• Reading text:
++++++++++

This is something that only an Air Ambulance advanced trauma team can do on the scene in London, so this intervention may have saved Emily’s life.

Emily was then taken by ambulance to King’s College Hospital, where it was confirmed that she had suffered a severe traumatic brain injury.

She needed an operation to remove part of her skull to reduce pressure in her brain, and was then admitted to intensive care where she remained in an induced coma for three weeks.

Emily recalls the moment she regained consciousness. She said: “I remember waking up from the coma, hearing machines beeping and being so confused.

“I have no memory of the accident at all.”

She remained at King’s College Hospital for the next seven months, before being transferred to Amersham Hospital in Buckinghamshire to begin a lengthy rehabilitation process.

Emily added: “Rehab was tough. The first day I arrived, I explained to the staff that I didn’t think I would ever be able to walk again.”

In June 2019, Emily underwent a cranioplasty to replace the piece of skull that had previously been removed, before spending a further four months in a second rehabilitation centre.

It was during this period that she was diagnosed with a pseudobulbar affect, a neurological condition that can cause sudden uncontrollable laugher or crying.

Emily explained: “I have the ‘laughing symptom’ which is a result of my brain injury. I now get very giggly when I’m anxious or stressed.

“It can be inappropriate if it happens when someone tells me something sad, but it’s something I’m learning to manage.”

Having spent over a year in hospitals, and with the support of her friends and family, Emily has now relearnt how to talk, eat and walk again, and is now back home, where she is studying for a degree in nutrition.

She explained: “I want to help neurodivergent people and people with acquired brain injuries as I believe the brain needs a healthy eating lifestyle to be able to thrive.

"I feel pretty much how I did before, if not a little better as I’m more aware of the little things we take for granted.”

Emily also wanted to give something back to the air ambulance service, so during lockdown she made greetings cards to raise funds for London’s Air Ambulance Charity, at a time when their own fundraising activities were put on hold.

++++++++++

• Given data:
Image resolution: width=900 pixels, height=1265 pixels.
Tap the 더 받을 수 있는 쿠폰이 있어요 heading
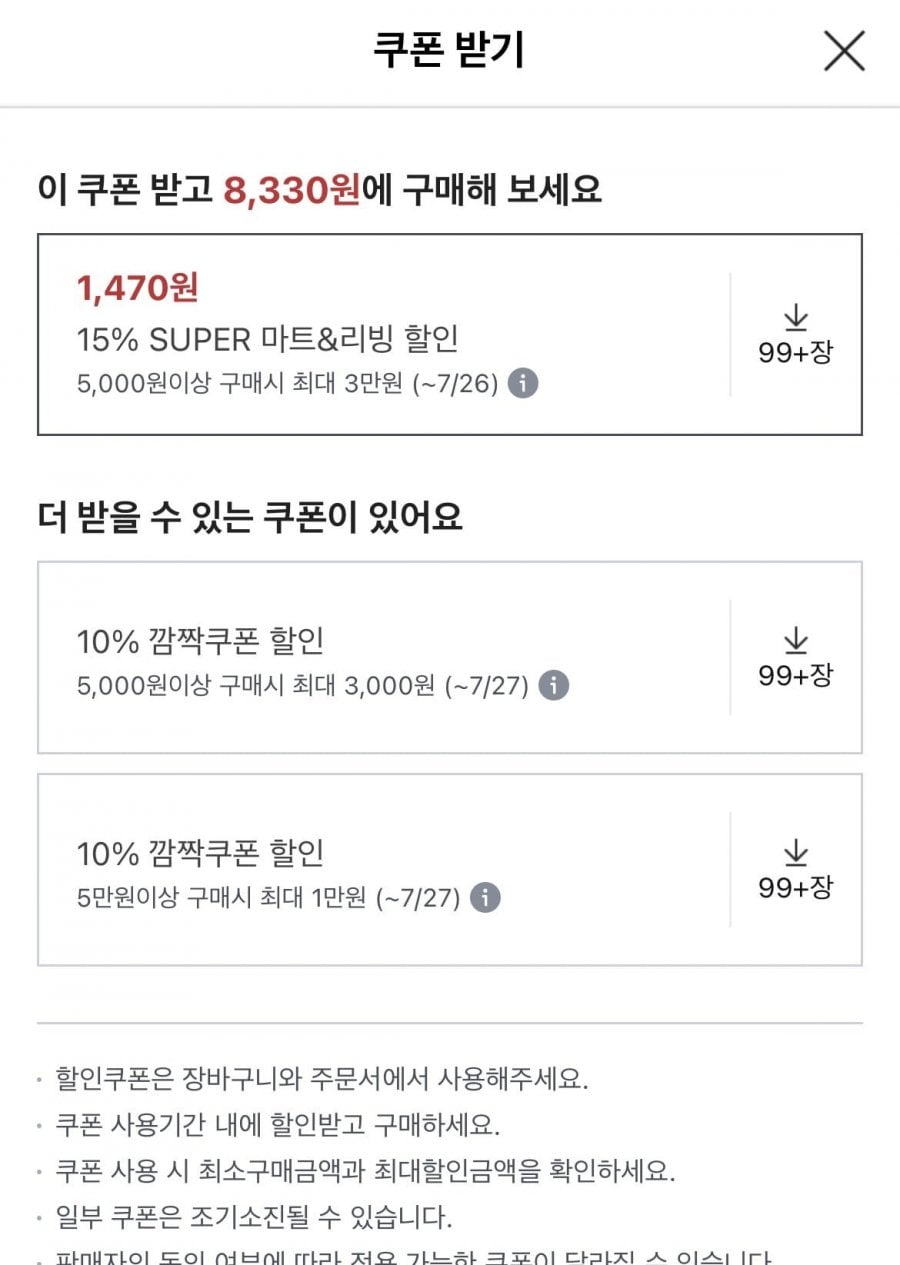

++++++++++

• Exercise instructions: From the account of Emily's recovery, print the passage from "Having spent over" up to and including "put on hold.".

• Answer to the exercise:
Having spent over a year in hospitals, and with the support of her friends and family, Emily has now relearnt how to talk, eat and walk again, and is now back home, where she is studying for a degree in nutrition.

She explained: “I want to help neurodivergent people and people with acquired brain injuries as I believe the brain needs a healthy eating lifestyle to be able to thrive.

"I feel pretty much how I did before, if not a little better as I’m more aware of the little things we take for granted.”

Emily also wanted to give something back to the air ambulance service, so during lockdown she made greetings cards to raise funds for London’s Air Ambulance Charity, at a time when their own fundraising activities were put on hold.